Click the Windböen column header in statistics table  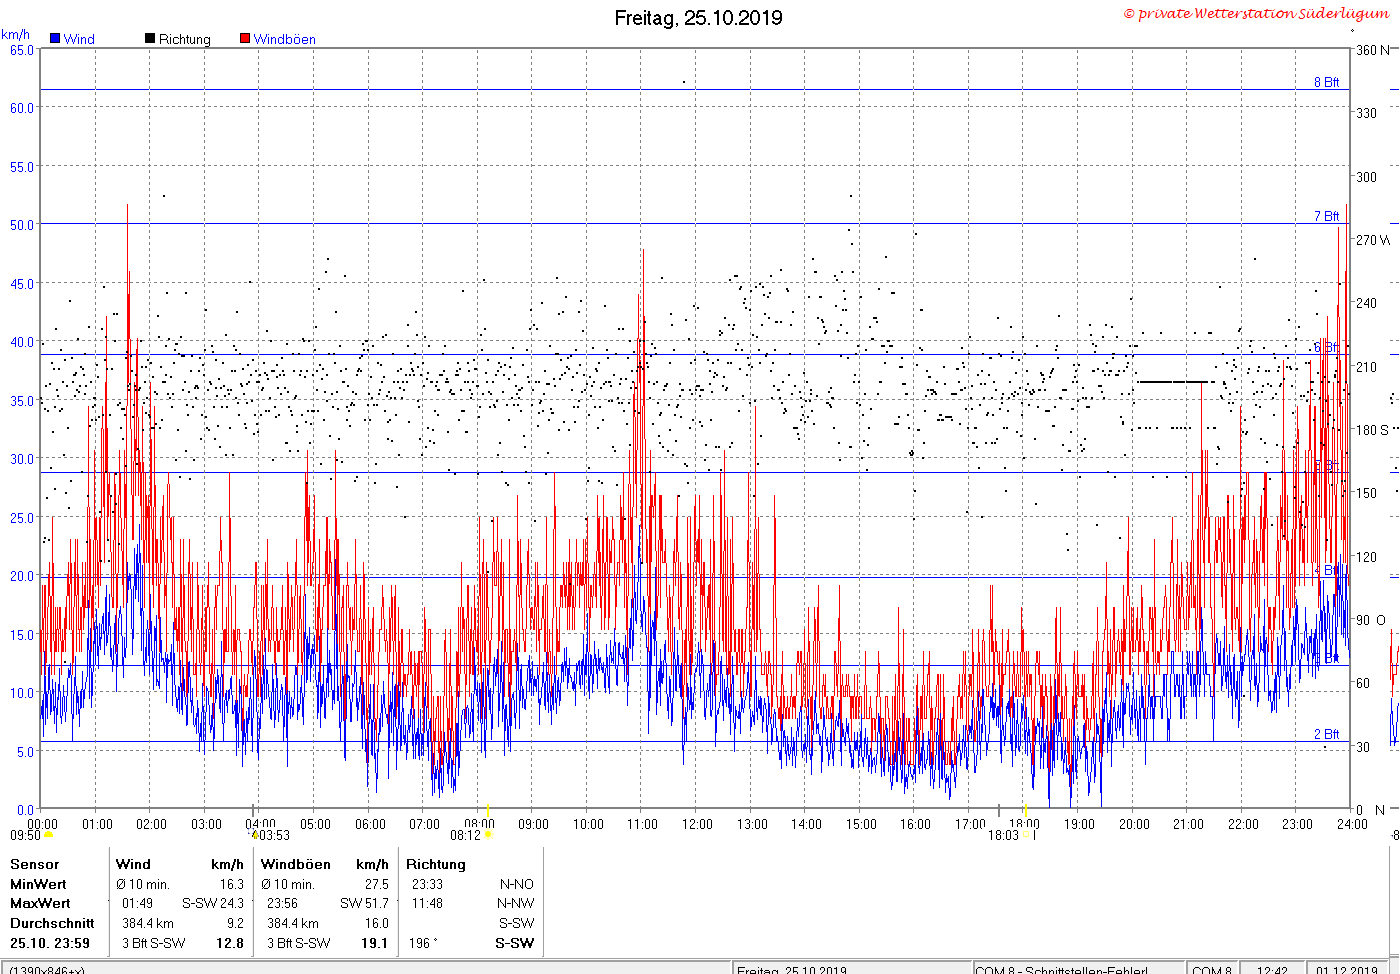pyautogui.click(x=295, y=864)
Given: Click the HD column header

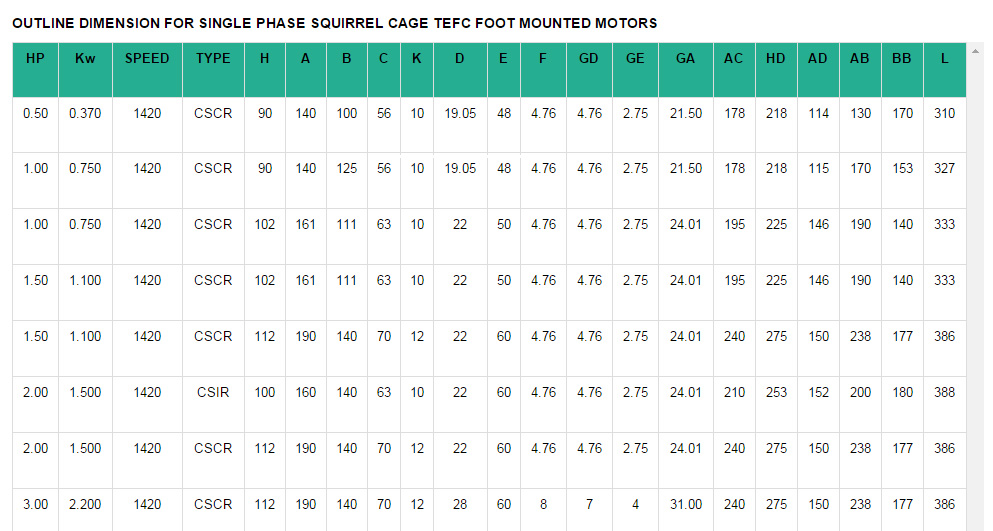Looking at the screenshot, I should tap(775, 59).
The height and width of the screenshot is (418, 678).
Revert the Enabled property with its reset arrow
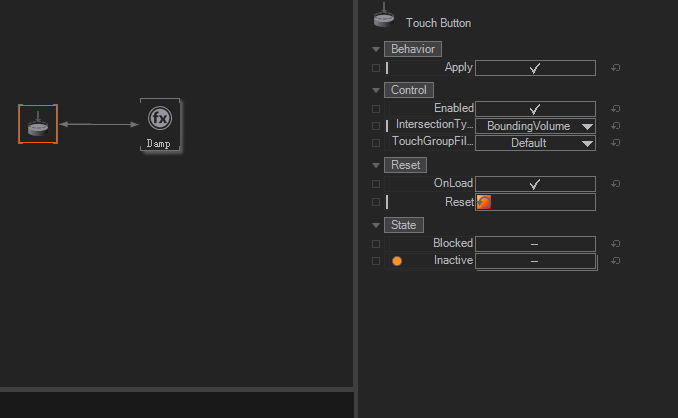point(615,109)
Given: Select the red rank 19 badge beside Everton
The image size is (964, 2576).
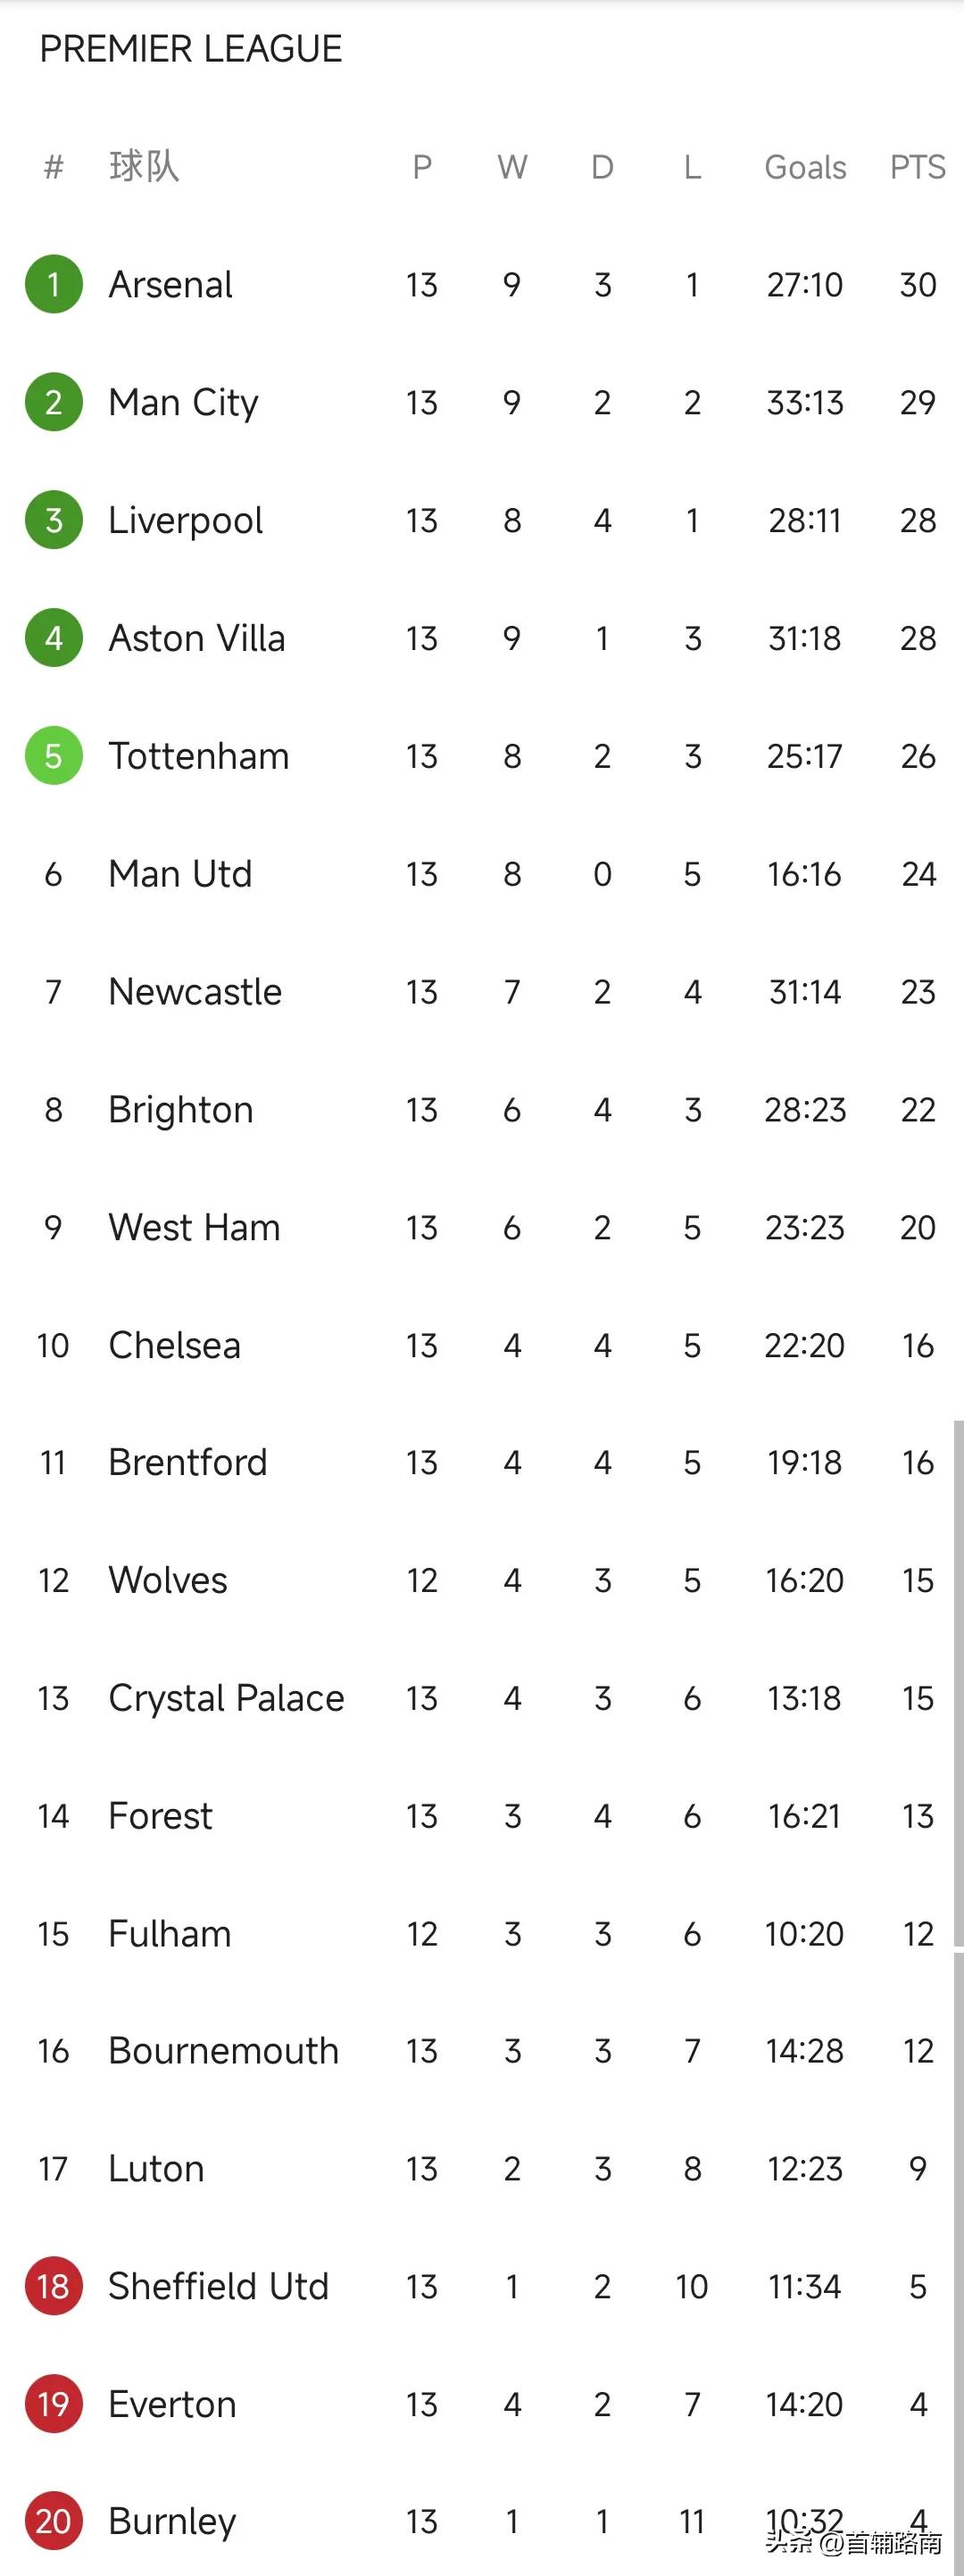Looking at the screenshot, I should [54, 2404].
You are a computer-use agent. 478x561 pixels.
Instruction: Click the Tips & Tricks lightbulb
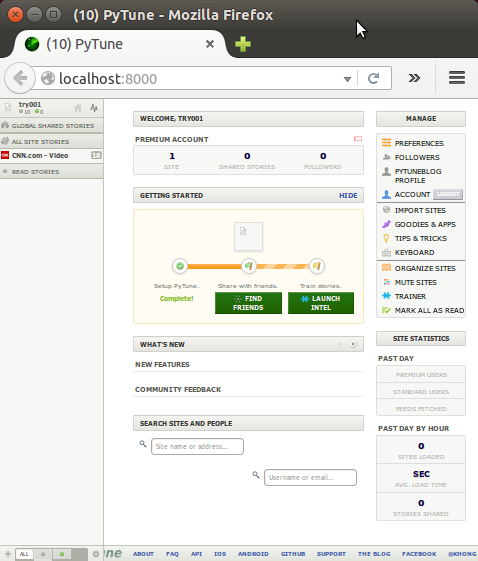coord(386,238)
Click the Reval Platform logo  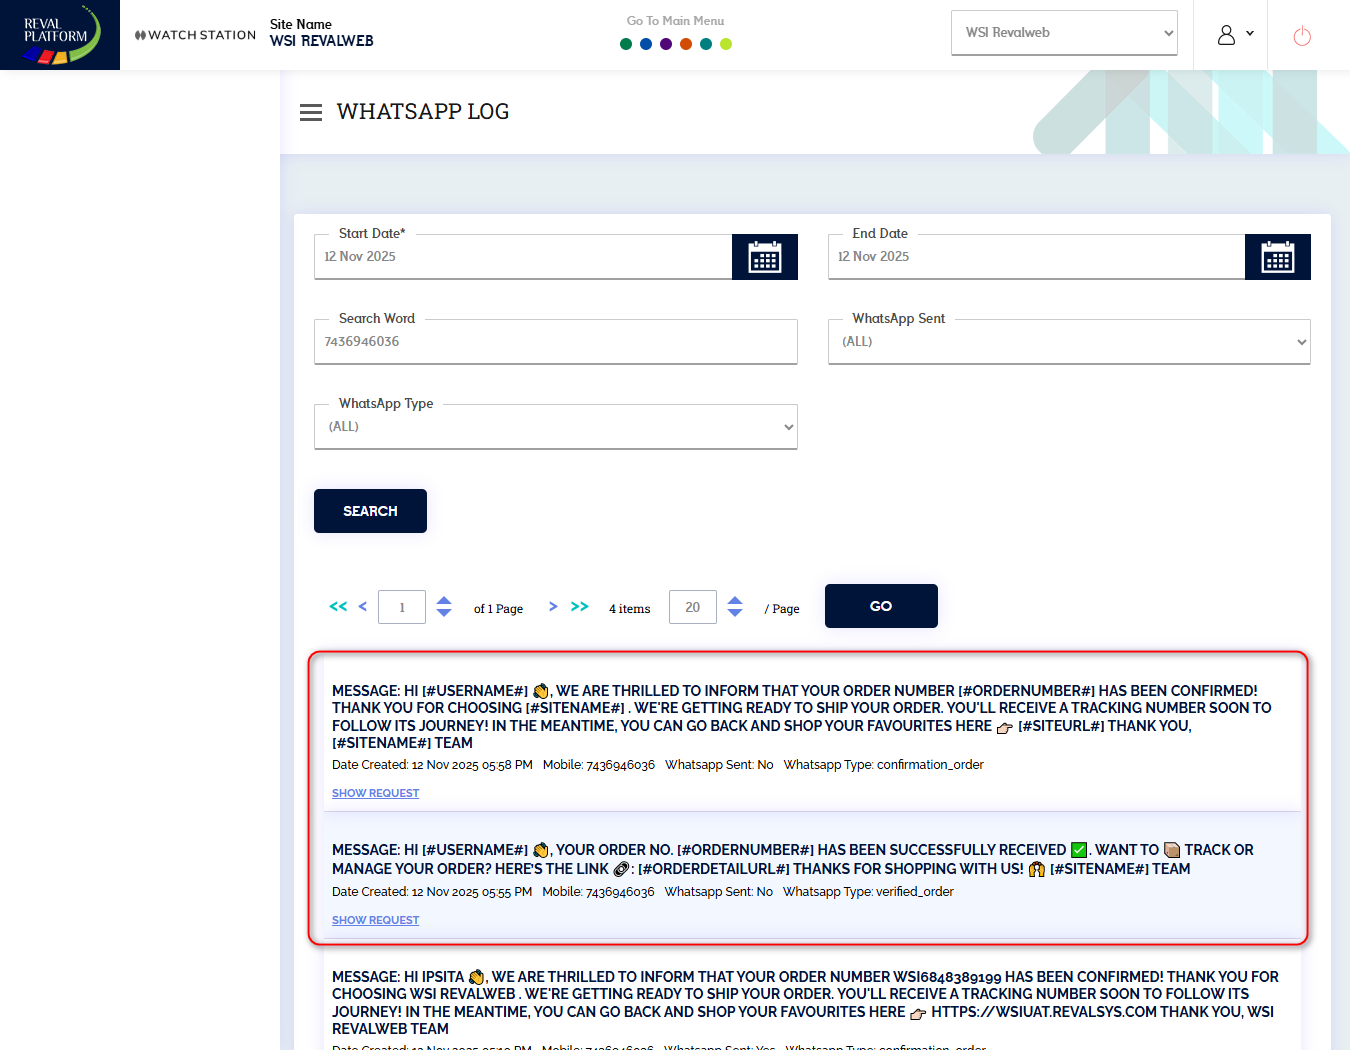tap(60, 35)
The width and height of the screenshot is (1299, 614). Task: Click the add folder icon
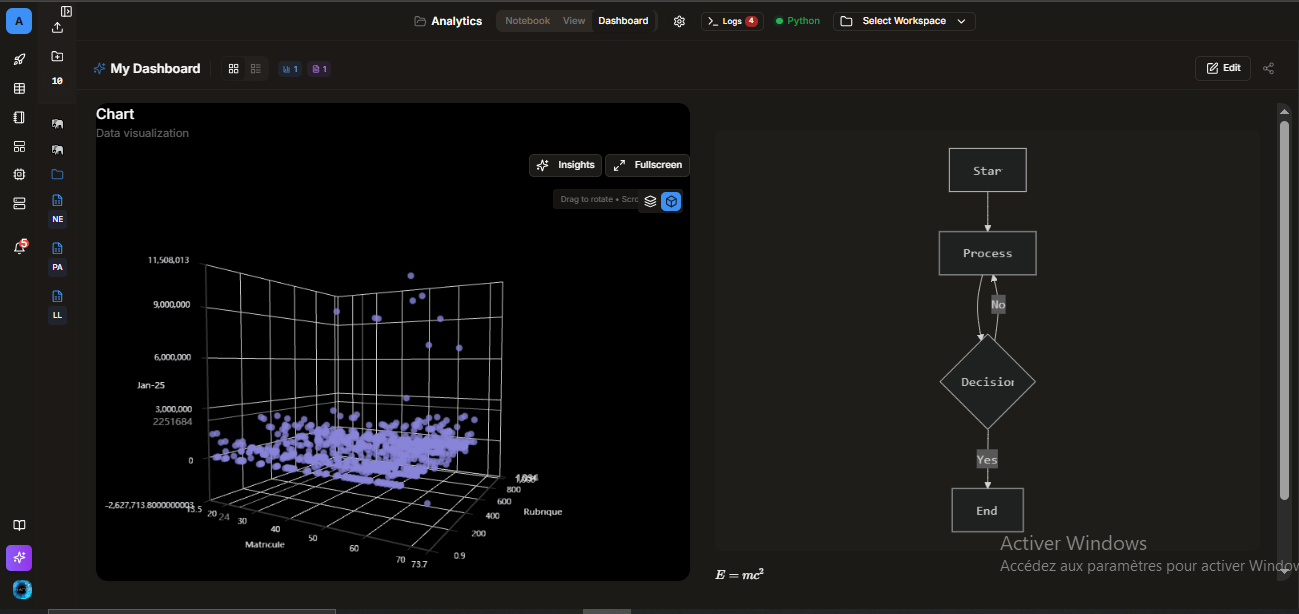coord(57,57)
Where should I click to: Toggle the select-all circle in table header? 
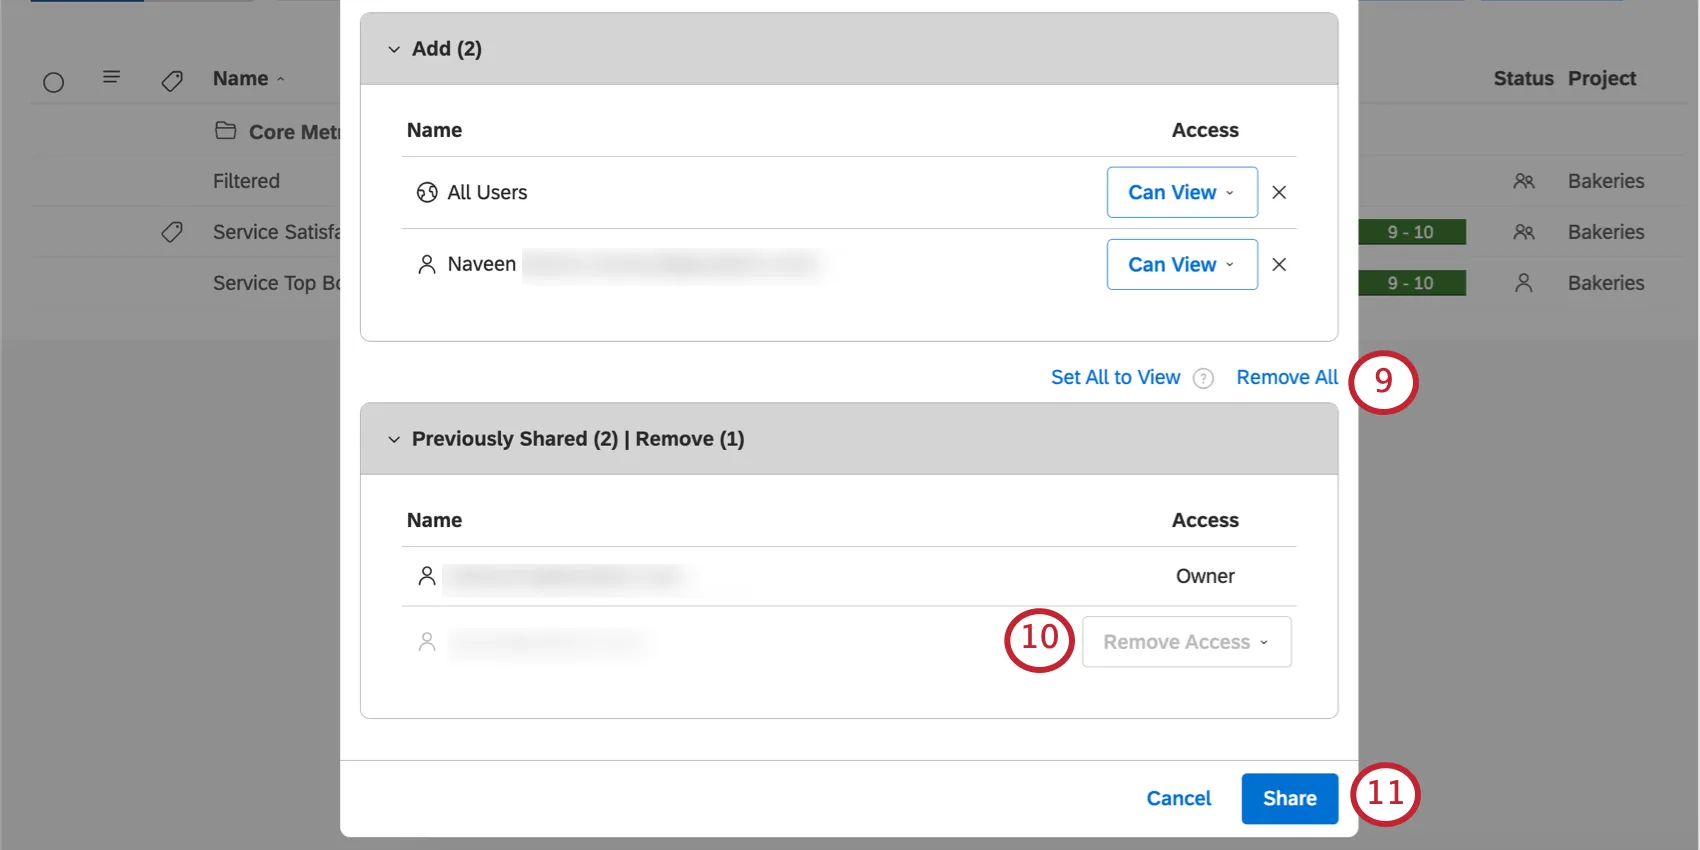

» EXERCISE PROMPT: Do not include pictures. Copy only the lines running from the line with "The width and" through the last line of the records, exactly as they appear.

» ANSWER TO THE EXERCISE:
The width and height of the screenshot is (1299, 614). Task: Click the add folder icon
coord(57,57)
Where should I click to: Toggle the select-all circle in table header? 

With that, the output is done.